Saturday, August 31, 2013


This is a prose writing that I did that my husband said I should post on here. I haven't blogged in ages--obviously--but I am willing to share this.


The house was silent, all of her visitors had left. The only light in the room came from the half-moon shining through the window. It felt good to be alone after being surrounded by people all day long. The kind words and condolences were meant well, and were sincere but she wanted none of it. She wanted to hear the voice of her father again, to hear his perfect-pitch whistle again. She didn’t want people to tell her that it would be okay, that life would move on and the pain would ease with time. The world felt like it moved in fast forward around her, like she couldn’t quite get her body to move in sync with reality. Her eyes drooped with fatigue as she stared at the light in the sky but they never quite shut as she watched the moon set and the sun rise.
The next few months were filled with fake smiles, shopping to fill time, and declining invitations to parties as often as she could get away with it. It seemed that everyone wanted to pull her out of mourning, what no one realized was that she had made it a way of life. It had become comfortable to feel pain, the emotions that shut out the pain angered her. Happiness filled her with guilt, it had only been four months since her father’s passing, she shouldn’t be laughing and smiling yet. It was supposed to hurt forever when you lost someone.
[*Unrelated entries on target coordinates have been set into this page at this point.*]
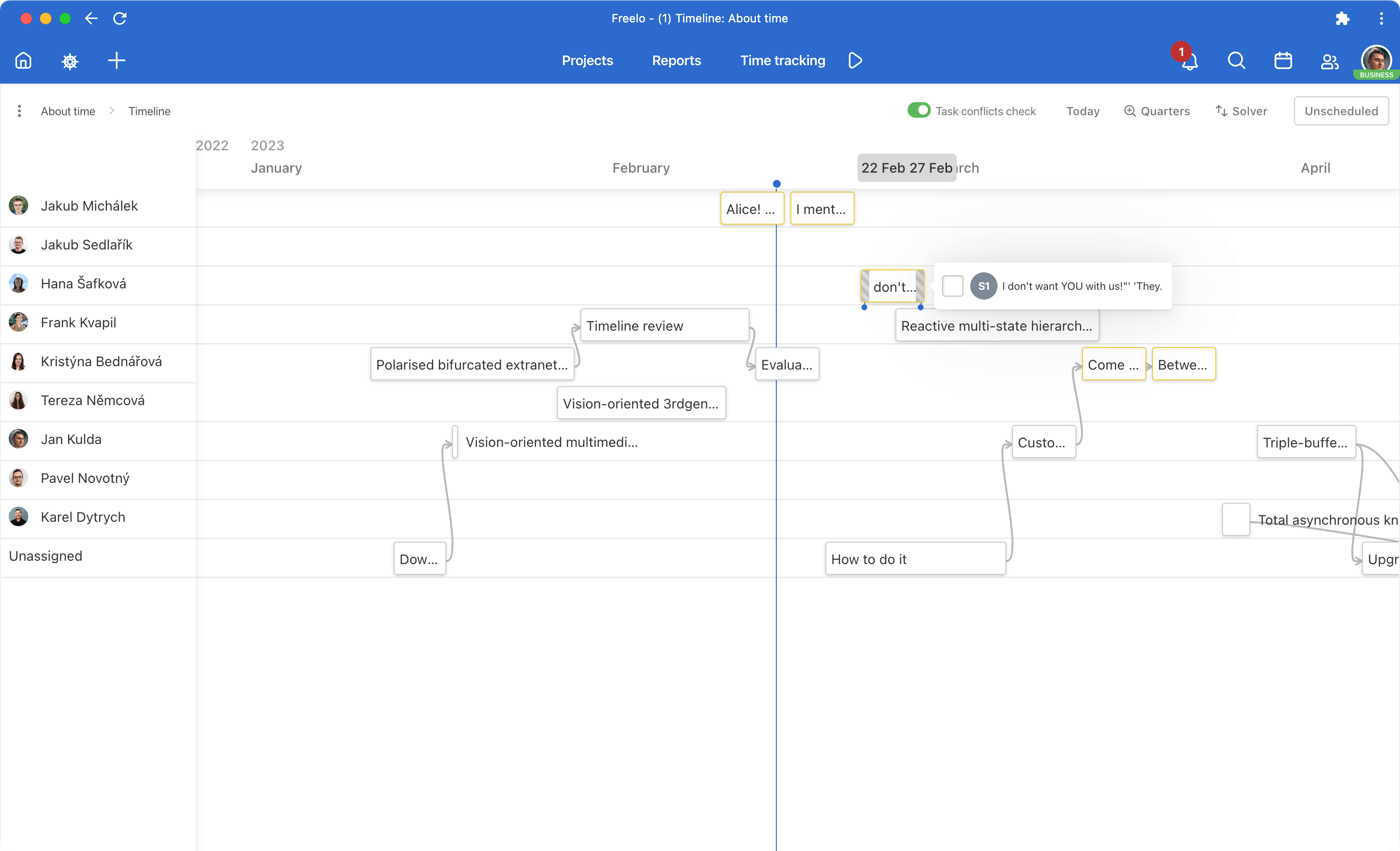Switch to the Reports section
The image size is (1400, 851).
click(x=676, y=60)
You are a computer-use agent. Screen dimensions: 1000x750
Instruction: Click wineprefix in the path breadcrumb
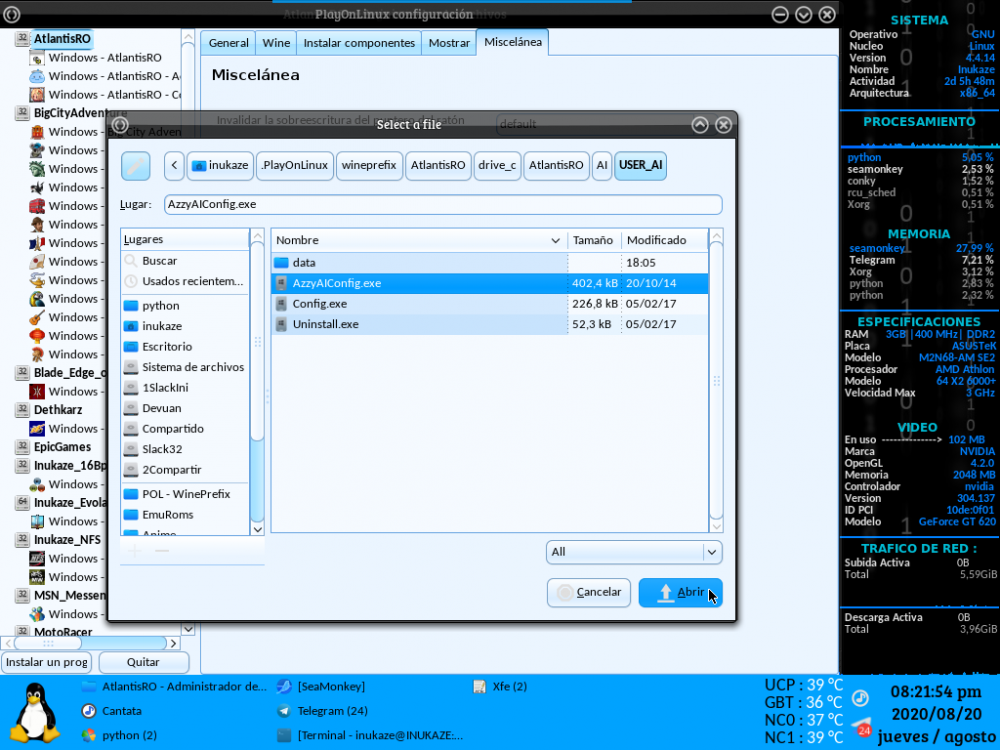pyautogui.click(x=368, y=166)
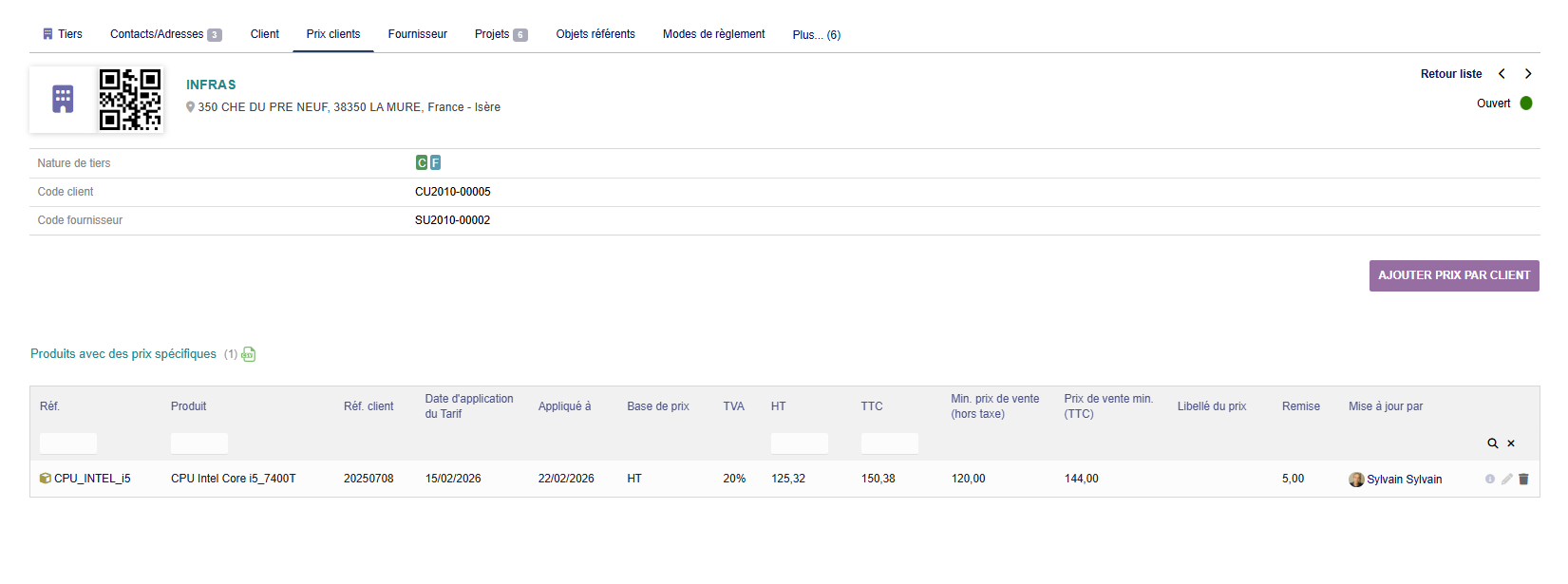
Task: Click the Réf. filter input field
Action: pyautogui.click(x=68, y=443)
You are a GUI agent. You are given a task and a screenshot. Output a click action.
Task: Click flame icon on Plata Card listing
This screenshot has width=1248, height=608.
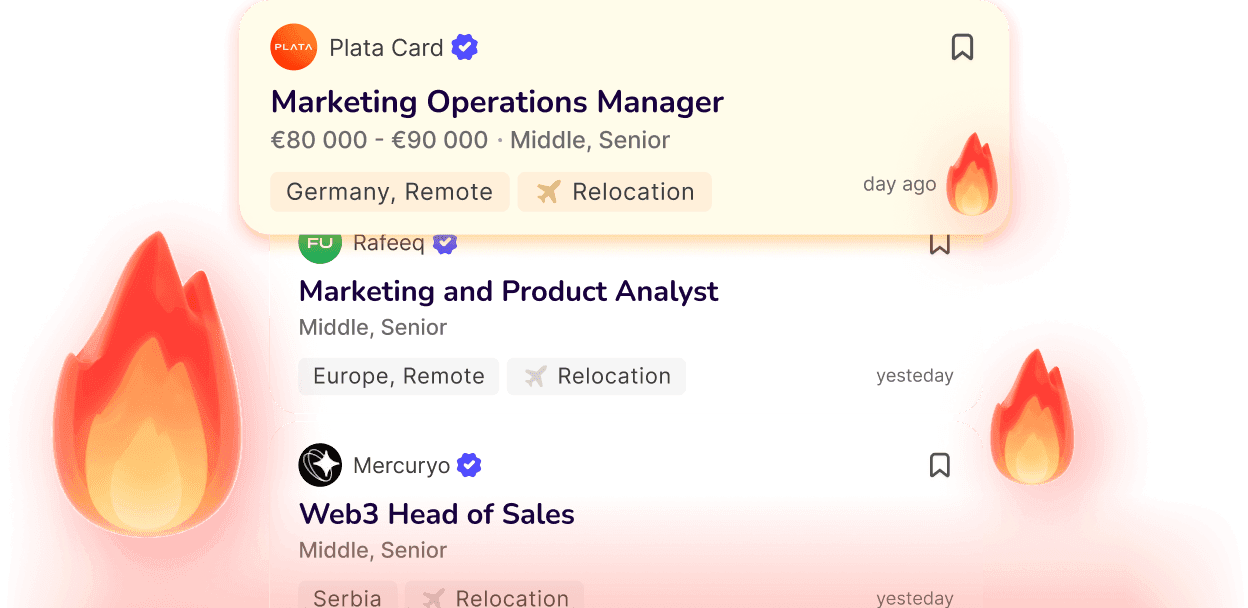tap(971, 176)
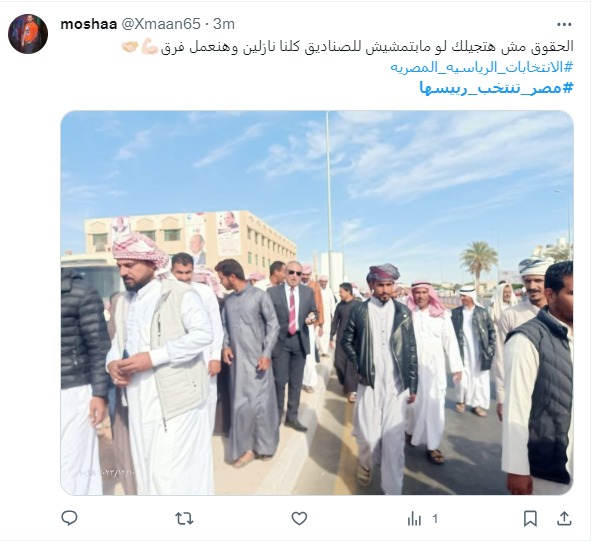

During this self-imposed solitude she shut out the world, grateful for the silence that allowed the pain to swarm her. At times she would sit in an empty room and remember and cry. With no one around it was easier to let the tears fall, easier to give in to the grief that lived like a rock in her chest. But all those that have mourned come to realize that it is not an eternal state of being. At some point something happens to break the cycle, or you become too lost to even function. And where, you might ask, did the situation arise to snap her out of her grief? One did not. She did not snap, it happened little by little with the help of others, and the attention and love of those close to her. It is not good to not live your life because someone you love was unable to live theirs.

1 comment:

  1. You are so neat, Alexis. We miss your humor (and your cooking, darn them crepes!) and spending time with you and Steven. Thank you for sharing.